A research team at Massachusetts Eye and Ear has shown that microglia, the primary immune cells of the brain and retina, play a protective role in response to retinal detachment. Retinal detachment and subsequent degeneration of the retina can lead to progressive visual decline due to photoreceptor cell death, the major light-sensing cell in the eye. In a report published online today in the journal Proceedings of the National Academy of Sciences (PNAS), the researchers describe, for the first time, the beneficial role of microglial cells in the eye after retinal detachment — migrating to the site of injury to protect photoreceptors and to regulate local inflammation.
“Our results provide clear evidence that microglia protect photoreceptors from cell death in acute retinal detachment,” said senior author Kip Connor, Ph.D., vision researcher at Mass. Eye and Ear and Assistant Professor of Ophthalmology at Harvard Medical School. “We found that microglial cells rapidly migrate into the injured retina, where they formed close connections with infiltrating immune cells and removed injured photoreceptors. These findings provide the first insight into how microglia respond and function during retinal detachment.”
Affecting about 200,000 Americans per year, retinal detachments are considered sight-threatening medical emergencies. When the retina detaches from its normal position, it separates the blood vessels that supply oxygen to the eye, and photoreceptors — the major light-sensing cells of the retina — begin to die away. Retinal detachments can occur spontaneously, as a result of blunt trauma or as a side effect of a variety of eye diseases, including diabetic retinopathy, ocular tumors, and age-related macular degeneration.
The current standard of care for retinal detachment is surgical reattachment, with patients in the United States and Europe typically treated within one week. Today’s surgical techniques are highly effective in physically reattaching the retina, and – if surgery is timely – surgical outcomes are generally positive. However, in some cases, patients experience permanent vision loss accompanied by changes in color vision.
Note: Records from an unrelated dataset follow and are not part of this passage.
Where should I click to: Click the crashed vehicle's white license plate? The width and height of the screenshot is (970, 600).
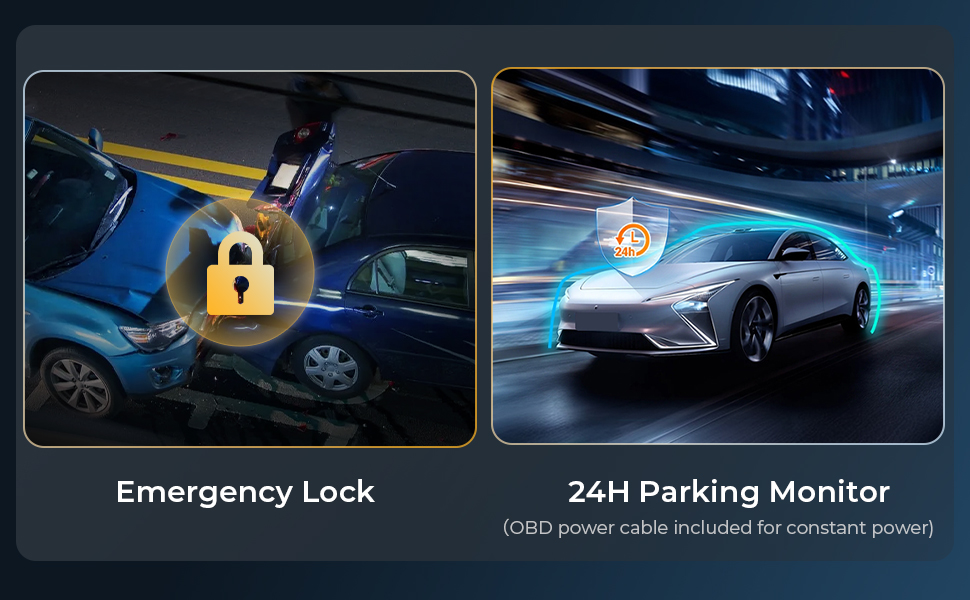coord(284,176)
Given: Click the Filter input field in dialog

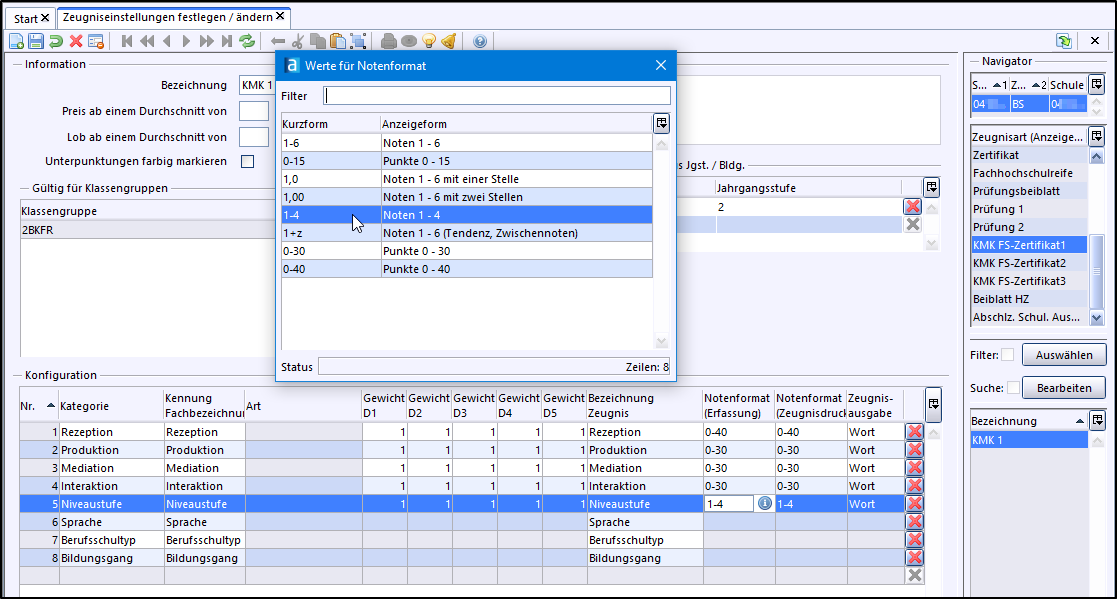Looking at the screenshot, I should click(x=497, y=96).
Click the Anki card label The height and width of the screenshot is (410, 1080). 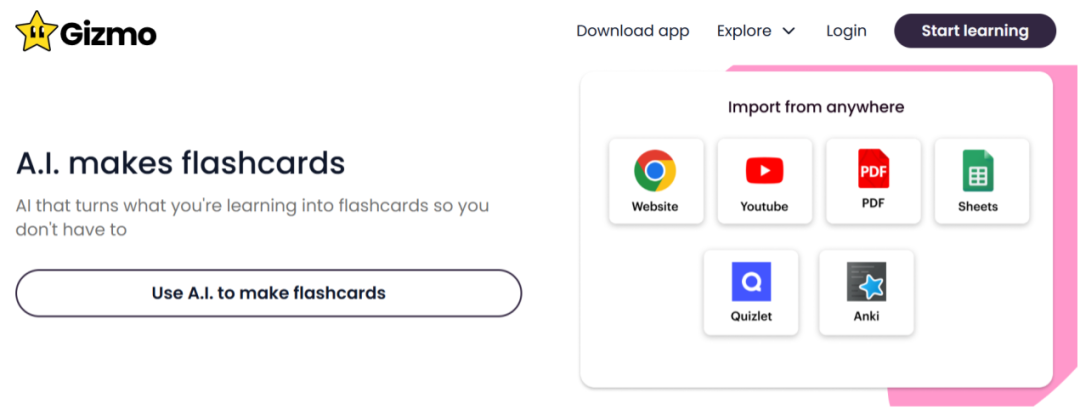point(866,318)
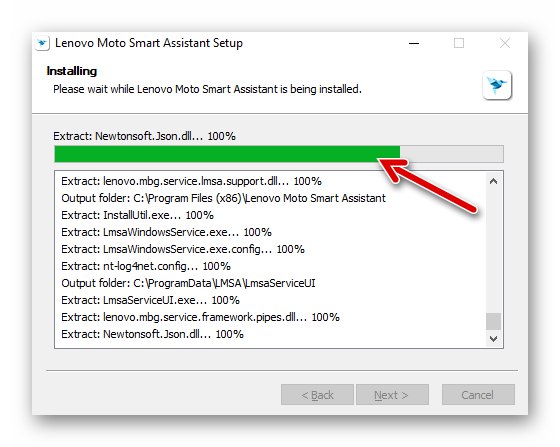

Researchers around the world — across all fields of medicine — have recently begun to shed light on the function of microglial cells in various conditions. In Alzheimer’s, Parkinson’s and other neurodegenerative diseases of the brain, they are thought to be harmful.
In the ophthalmology setting, microglial cells have been known to be activated in retinal detachment; however, it was previously unknown if these cells were harmful or protective against photoreceptor cell death.
In the PNAS report, the researchers describe morphological changes in microglia in response to retinal detachment in a preclinical model. In response to retinal detachment, microglia rapidly responded in a uniform migrating pattern, toward the affected area. When the researchers depleted microglia in the model, they saw more of the photoreceptor cells die away.
The authors on the PNAS report are hopeful that these findings suggest a new therapeutic avenue for preserving photoreceptors after retinal detachment.
“Clinically, in the context of retinal detachment, we think promoting these cells would be of significant therapeutic benefit — perhaps early on, when they can keep inflammation in check,” said Yoko Okuniki, M.D., Ph.D., a postdoctoral fellow at Mass. Eye and Ear and the study’s lead author. “This could prevent the initial photoreceptor cell loss, preserving vision longer after retinal detachment and providing an extended therapeutic window for surgery.”
In addition to Drs. Connor and Okunuki, authors on the PNAS report include Ryo Mukai, M.D., Ph.D., Elizabeth A. Pearsall, Ph.D., Garrett Klokman, Deeba Husain, M.D., Dong-Ho Park, M.D., Ekaterina Korobkina, Bruce Ksander, Ph.D., and Joan W. Miller, M.D., of Massachusetts Eye and Ear and Harvard Medical School, and Howard Weiner, M.D., and Oleg Butovsky, Ph.D., of Brigham and Women’s Hospital and Harvard Medical School.
This research was supported by the National Eye Institute of the National Institutes of Health under grant R01EY027303.